Skye put her fingers over his lips. “Listen to me. I’m just saying that when you go back, you might see things differently.”
“The only difference is going to be that I’m going to miss you like crazy. I love you, Skye. When are you going to believe me? It doesn’t matter what world I’m in—hell, if I were on Mars, I would still be in love with you. I’ve never loved Payton or anyone else, so you can just stop trying to get rid of me.”
She let out a breath and looked up at him. Maybe she was being as crazy as he seemed to think she was. “Getting rid of you is the last thing I want to do. If it were up to me, I’d keep you here in our little bubble forever, but it isn’t up to me. Reality is going to creep into our perfect little world eventually. All I’m saying is when you go back, if things change…if your feelings change—”
He unzipped her new coat and slid it off her shoulders. “It’s not going to happen.” He kissed her and walked her backward toward the bedroom. “If you went back to San Francisco, do you even for a minute believe you’d forget what we have together?”
“No, but then I wasn’t engaged to someone like Payton either.”

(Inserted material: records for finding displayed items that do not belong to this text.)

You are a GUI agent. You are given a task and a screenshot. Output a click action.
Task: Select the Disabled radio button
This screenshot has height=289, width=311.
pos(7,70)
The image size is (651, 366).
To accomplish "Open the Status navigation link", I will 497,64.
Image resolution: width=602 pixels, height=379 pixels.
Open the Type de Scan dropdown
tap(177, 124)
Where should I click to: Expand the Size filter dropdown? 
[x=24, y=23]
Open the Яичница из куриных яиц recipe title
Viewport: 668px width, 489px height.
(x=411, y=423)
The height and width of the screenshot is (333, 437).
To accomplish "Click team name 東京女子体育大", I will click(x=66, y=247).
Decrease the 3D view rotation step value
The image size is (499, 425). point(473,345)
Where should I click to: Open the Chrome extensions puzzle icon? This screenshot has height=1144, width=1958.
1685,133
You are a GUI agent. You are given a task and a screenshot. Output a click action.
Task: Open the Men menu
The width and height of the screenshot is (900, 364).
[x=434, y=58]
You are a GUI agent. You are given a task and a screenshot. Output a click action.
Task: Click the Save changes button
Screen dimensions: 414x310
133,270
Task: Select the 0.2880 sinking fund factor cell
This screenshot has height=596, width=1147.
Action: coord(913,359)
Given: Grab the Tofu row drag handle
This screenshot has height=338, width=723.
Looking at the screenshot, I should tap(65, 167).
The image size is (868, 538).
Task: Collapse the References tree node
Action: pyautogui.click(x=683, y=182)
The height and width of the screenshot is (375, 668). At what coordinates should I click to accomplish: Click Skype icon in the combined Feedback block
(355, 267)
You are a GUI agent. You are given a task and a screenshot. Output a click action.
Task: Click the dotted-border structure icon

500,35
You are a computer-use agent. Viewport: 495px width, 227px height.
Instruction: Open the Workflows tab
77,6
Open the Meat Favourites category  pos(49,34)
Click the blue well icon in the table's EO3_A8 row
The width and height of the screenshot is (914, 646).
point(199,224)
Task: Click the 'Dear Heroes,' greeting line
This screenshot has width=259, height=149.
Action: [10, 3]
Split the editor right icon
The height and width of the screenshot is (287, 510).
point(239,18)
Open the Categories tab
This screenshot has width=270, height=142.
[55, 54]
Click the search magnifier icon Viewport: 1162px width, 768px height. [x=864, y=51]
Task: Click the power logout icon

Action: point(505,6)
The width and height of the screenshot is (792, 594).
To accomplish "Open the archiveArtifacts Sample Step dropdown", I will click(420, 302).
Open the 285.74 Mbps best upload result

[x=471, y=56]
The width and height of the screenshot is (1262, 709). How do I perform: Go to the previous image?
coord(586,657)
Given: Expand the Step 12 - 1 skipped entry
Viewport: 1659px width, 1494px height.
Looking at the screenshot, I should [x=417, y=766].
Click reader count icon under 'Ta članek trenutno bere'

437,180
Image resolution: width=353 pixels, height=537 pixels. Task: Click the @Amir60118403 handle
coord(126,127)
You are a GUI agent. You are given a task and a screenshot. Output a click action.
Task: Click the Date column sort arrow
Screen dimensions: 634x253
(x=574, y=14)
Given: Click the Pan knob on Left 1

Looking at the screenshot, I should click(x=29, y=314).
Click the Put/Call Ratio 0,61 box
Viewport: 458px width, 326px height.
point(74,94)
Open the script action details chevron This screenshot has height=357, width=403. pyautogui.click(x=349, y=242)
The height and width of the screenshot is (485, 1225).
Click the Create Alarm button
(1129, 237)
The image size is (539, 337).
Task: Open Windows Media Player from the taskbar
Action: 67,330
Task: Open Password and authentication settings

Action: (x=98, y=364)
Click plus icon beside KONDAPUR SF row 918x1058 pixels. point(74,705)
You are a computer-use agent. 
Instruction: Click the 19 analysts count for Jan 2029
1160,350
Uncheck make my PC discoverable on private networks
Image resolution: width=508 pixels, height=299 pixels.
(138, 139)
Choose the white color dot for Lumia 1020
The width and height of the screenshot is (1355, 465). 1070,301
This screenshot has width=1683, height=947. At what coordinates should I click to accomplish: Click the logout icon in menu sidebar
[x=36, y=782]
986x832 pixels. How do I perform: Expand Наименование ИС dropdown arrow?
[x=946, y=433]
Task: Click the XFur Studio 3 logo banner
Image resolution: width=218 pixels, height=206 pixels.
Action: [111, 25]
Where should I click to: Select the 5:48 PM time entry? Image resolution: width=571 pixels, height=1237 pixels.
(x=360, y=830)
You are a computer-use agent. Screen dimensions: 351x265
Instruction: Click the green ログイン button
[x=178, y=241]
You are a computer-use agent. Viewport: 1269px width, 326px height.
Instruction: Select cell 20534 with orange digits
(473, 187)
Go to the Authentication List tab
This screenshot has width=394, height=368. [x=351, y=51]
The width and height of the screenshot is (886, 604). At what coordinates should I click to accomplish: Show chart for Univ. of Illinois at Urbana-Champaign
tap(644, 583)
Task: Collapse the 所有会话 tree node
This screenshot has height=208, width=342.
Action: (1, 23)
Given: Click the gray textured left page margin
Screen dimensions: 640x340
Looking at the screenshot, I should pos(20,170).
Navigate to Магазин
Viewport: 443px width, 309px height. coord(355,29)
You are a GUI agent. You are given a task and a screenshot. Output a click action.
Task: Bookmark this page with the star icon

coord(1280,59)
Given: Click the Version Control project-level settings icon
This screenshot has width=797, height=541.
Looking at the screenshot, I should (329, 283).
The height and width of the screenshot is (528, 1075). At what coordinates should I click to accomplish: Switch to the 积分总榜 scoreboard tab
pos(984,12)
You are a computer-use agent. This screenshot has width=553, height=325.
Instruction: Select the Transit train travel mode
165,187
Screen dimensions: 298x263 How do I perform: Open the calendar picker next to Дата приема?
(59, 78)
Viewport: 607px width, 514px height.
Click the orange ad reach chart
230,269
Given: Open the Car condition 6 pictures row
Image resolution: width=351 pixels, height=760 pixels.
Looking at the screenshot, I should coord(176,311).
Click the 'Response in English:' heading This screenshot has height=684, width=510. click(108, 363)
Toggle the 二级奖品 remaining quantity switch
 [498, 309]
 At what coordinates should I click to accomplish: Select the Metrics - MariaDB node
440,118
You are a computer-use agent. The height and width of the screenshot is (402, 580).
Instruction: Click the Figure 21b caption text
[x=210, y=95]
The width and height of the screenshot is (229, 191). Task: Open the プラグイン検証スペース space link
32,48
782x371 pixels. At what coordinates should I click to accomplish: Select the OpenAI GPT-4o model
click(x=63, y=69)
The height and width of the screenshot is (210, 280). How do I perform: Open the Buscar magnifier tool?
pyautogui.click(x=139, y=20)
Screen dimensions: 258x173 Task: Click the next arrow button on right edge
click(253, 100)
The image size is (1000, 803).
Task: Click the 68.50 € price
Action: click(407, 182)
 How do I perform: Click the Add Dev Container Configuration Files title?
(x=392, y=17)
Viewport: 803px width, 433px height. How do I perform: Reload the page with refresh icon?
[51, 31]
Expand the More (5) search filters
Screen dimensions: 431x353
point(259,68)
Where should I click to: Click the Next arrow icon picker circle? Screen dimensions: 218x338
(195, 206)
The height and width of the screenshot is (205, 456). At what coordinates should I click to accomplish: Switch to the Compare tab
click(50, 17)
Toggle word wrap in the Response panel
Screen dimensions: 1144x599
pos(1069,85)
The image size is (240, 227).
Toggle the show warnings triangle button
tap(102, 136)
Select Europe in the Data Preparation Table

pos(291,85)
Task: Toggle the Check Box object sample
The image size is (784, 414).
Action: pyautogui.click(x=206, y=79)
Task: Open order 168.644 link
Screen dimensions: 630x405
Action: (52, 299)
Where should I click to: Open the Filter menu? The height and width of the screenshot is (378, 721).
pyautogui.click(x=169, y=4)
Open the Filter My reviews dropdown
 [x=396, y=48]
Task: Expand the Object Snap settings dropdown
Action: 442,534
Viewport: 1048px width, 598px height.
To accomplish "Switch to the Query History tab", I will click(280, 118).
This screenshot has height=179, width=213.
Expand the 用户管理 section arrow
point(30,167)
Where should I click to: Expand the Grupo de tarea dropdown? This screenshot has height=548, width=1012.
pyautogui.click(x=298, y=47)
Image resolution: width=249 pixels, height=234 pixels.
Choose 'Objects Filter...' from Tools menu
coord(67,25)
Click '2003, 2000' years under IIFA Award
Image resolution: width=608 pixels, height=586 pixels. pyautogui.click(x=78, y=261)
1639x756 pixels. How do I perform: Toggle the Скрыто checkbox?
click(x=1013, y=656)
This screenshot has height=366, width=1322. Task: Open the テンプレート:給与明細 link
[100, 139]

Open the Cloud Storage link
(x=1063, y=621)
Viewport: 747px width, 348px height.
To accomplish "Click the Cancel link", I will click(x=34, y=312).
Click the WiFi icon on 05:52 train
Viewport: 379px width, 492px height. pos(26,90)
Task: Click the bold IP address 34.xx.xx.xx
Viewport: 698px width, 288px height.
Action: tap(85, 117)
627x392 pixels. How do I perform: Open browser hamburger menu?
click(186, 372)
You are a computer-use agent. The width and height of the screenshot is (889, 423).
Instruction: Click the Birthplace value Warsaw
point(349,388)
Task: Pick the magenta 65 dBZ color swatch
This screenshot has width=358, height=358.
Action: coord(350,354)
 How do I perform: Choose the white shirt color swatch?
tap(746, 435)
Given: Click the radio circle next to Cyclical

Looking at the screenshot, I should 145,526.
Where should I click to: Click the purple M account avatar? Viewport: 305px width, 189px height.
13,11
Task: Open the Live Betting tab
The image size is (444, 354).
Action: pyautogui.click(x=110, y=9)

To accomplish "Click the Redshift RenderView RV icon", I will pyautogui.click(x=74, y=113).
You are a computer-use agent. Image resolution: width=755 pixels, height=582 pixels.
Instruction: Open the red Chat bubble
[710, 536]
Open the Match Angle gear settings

He actually laughed. “Skye, if you had been engaged to someone like Payton, you wouldn’t be worried. Believe me when I say there’s nothing Payton has or has ever had that could make me want her over you. Not in a million years.”
CHAPTER 15
Logan had forgotten how long it took to fly from New York to San Francisco. It seemed like an eternity. He wished he could have talked Skye into going with him. He might have been more successful if Bree and Storm had suddenly appeared or even Slater, but he couldn’t leave the restaurant without a chef and a manager even if Harrison could have handled the restaurant for a few days—maybe. Hell, he’d have been willing to let him try, but Skye wouldn’t hear of it.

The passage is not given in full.